Opinión

#Queacojone

Ayer pensaba no salir de casa. Atrincherarme en el salón, provisionarme de cerveza y ver las fieras corrupias desde el plasma. La Bestia del Apocalipsis, la Hidra de aliento venenoso que, consigna tras consigna, serpenteó por las calles de nuestras ciudades deseando asesinar sin piedad a cualquier hombre que se cruce en su camino: “Cuidado, machista, estás en nuestra lista”, “somos malas, podemos ser peores”, “estamos hasta el coño de vuestros cojones”. Y así.
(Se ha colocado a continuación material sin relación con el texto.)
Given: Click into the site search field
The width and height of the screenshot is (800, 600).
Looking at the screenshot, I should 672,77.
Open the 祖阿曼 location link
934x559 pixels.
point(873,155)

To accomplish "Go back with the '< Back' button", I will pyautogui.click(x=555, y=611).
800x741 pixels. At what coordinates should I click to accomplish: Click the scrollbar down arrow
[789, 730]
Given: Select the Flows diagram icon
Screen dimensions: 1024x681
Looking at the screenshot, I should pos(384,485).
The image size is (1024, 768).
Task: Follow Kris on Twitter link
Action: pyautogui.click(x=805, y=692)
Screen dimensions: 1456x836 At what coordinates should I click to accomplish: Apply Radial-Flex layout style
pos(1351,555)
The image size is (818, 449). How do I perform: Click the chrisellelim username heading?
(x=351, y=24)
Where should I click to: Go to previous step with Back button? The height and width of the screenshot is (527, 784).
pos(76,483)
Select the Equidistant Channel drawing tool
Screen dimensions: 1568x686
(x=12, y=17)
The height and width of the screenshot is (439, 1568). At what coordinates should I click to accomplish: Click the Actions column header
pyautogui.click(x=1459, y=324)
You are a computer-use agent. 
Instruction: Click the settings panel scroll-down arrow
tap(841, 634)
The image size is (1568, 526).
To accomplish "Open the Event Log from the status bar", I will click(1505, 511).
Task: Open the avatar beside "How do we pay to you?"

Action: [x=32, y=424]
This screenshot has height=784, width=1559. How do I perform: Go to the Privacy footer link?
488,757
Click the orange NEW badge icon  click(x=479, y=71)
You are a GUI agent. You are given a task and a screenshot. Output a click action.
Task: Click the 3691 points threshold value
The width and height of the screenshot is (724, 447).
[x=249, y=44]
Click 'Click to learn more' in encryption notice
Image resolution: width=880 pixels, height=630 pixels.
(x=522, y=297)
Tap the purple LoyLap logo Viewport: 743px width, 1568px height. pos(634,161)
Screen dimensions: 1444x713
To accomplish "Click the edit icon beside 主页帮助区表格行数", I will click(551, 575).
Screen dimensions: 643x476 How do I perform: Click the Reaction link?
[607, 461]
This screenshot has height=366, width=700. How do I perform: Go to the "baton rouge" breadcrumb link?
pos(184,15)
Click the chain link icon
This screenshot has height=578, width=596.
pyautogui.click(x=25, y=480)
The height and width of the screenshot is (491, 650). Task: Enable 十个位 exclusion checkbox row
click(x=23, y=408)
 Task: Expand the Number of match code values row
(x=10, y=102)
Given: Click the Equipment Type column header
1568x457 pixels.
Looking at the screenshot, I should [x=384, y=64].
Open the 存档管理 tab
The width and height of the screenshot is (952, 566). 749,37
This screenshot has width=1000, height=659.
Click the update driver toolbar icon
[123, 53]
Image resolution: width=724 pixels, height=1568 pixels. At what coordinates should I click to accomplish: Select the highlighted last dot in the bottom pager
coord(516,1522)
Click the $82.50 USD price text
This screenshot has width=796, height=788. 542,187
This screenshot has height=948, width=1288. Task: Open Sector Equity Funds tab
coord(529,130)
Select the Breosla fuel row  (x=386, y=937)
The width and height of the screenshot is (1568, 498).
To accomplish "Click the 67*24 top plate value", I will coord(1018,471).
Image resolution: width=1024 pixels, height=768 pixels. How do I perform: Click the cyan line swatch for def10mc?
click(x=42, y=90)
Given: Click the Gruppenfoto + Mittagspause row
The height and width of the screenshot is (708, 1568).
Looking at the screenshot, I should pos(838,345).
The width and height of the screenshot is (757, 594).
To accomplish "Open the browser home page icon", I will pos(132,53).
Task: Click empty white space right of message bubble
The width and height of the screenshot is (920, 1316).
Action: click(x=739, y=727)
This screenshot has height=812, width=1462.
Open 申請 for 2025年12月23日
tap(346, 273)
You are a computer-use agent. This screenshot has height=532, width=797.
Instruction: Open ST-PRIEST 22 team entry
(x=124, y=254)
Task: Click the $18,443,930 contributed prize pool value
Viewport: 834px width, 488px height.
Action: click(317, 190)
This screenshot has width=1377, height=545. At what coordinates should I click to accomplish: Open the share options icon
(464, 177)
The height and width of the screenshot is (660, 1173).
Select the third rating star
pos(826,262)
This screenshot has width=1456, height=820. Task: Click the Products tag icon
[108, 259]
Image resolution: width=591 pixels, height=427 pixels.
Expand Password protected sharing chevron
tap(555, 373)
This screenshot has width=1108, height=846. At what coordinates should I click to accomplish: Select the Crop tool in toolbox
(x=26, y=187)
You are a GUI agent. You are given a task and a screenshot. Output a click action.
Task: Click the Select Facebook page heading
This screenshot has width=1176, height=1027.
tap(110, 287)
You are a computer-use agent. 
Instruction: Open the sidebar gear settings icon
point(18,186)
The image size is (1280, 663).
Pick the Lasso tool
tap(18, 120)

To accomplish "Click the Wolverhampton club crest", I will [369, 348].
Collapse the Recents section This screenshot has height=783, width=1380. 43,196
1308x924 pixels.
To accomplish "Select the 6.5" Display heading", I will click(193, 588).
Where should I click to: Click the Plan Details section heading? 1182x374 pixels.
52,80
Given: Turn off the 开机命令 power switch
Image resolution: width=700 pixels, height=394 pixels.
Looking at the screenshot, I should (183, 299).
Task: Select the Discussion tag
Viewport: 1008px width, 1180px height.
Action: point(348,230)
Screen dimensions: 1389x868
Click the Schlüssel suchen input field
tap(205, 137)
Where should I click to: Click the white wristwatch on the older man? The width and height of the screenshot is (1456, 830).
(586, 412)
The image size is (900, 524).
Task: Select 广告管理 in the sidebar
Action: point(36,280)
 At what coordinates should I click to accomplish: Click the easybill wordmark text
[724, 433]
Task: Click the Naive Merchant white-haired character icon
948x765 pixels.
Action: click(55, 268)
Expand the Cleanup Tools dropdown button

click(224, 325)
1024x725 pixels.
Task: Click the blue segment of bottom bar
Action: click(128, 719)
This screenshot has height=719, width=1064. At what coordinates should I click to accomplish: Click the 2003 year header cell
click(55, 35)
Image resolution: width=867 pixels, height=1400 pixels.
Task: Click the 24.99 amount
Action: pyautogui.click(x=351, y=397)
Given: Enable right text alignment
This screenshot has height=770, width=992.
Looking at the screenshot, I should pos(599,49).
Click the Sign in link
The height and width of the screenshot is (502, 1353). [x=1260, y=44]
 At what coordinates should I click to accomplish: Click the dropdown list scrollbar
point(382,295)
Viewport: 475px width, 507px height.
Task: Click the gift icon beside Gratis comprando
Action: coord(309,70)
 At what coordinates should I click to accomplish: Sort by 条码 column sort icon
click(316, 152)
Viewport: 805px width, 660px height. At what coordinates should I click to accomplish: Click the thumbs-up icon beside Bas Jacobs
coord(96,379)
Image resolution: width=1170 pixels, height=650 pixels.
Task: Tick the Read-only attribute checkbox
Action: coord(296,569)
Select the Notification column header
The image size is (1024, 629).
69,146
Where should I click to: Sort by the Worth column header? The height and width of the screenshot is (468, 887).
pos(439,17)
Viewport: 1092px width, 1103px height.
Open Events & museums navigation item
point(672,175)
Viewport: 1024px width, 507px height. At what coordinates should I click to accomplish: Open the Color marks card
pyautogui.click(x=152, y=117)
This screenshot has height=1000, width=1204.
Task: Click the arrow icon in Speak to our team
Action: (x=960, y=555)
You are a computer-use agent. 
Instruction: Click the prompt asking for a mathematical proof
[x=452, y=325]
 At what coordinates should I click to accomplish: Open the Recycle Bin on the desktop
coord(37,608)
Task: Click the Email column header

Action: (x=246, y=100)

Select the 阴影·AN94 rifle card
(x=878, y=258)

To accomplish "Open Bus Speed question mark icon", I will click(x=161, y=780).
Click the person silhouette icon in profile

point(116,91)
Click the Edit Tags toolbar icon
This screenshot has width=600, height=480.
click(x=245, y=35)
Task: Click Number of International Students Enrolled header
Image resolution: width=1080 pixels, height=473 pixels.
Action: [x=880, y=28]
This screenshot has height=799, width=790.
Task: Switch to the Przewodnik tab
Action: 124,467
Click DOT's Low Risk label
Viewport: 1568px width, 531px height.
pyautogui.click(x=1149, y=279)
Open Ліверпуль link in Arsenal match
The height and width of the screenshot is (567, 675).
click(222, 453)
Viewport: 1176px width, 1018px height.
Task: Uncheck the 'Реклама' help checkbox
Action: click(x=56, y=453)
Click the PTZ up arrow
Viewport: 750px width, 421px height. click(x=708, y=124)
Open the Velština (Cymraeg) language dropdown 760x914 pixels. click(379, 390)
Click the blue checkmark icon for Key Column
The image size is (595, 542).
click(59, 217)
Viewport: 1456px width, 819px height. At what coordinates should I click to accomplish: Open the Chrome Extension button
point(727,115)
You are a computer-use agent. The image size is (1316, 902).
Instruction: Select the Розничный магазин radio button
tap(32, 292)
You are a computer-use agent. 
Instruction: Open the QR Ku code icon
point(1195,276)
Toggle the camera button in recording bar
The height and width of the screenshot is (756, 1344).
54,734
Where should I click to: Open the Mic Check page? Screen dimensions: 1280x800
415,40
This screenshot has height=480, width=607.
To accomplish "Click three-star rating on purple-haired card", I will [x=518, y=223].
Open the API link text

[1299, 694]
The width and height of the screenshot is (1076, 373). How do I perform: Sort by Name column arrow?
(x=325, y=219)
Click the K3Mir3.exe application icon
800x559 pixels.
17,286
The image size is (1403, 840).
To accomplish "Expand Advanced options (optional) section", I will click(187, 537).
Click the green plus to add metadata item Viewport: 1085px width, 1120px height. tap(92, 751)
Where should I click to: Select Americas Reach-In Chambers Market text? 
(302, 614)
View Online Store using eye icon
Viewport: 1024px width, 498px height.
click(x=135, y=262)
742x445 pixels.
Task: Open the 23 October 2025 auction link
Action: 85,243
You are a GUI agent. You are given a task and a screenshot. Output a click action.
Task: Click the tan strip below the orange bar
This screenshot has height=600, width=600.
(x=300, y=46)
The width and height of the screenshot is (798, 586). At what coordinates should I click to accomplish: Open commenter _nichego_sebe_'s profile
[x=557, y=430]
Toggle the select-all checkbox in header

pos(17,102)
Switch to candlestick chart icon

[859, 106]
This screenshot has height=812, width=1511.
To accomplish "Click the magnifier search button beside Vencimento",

 Pero salí. Y lo hice con la cabeza bien alta: jamás vejé, ni mucho menos pegué a una mujer por el hecho de serlo; jamás me facilitaron una entrevista de trabajo, ni me cedieron un puesto preferente, ni me consideraron más que a una mujer por el hecho de no serlo, y en el naufragio diario de la vida, jamás dudé en poner primero por delante los derechos de los niños y las féminas. Así pues, no soy el hombre que buscan.
Salí con la cabeza bien erguida, en nombre de los miles y miles de hombres que hoy salieron a la mar, los pescadores de bajura, los de altura, los de los buques mercantes, los de los submarinos, los que se cagan de miedo en cada temporal, los que conviven en un camarote menor que la celda de una cárcel, los que se vuelven alcohólicos de tanta soledad y tanto desarraigo. 
 Salí en nombre de los miles y miles de camioneros que viven –y mueren- en las autopistas; que duermen solos, beben solos, sufren solos, refugiados en las áreas de servicio; que se sienten hostigados por el cliente, ninguneados por la empresa y acosados por la policía; que hablan por el traductor de Google con rumanos, bielorrusos, italianos, húngaros, siempre de los mismo: del hogar que tanto echan de menos, como Ulises.
 Salí en nombre de los miles y miles de obreros de la construcción y del naval: encofradores, cristaleros, soldadores, mineros, submarinistas, caldereros que viven sobre un andamio, colgados de punta a punta del cielo; o bajo tierra o agua; o a la intemperie, a menos cinco grados en invierno y a más de cuarenta en el estío. 
 Salí en nombre de los miles y miles de autónomos, esclavos por cuenta propia, negreros de sí mismos que saben que un empleado es un enemigo a sueldo: los panaderos, los zapateros, los pescaderos, los electricistas, los fontaneros, los mecánicos, los pintores de brocha gorda y el chino de la esquina. 
 Salí, sí, acojonado, pero con la cabeza bien erguida: Si ellos se pararan, ¡ay!, entonces sí que se pararía el mundo.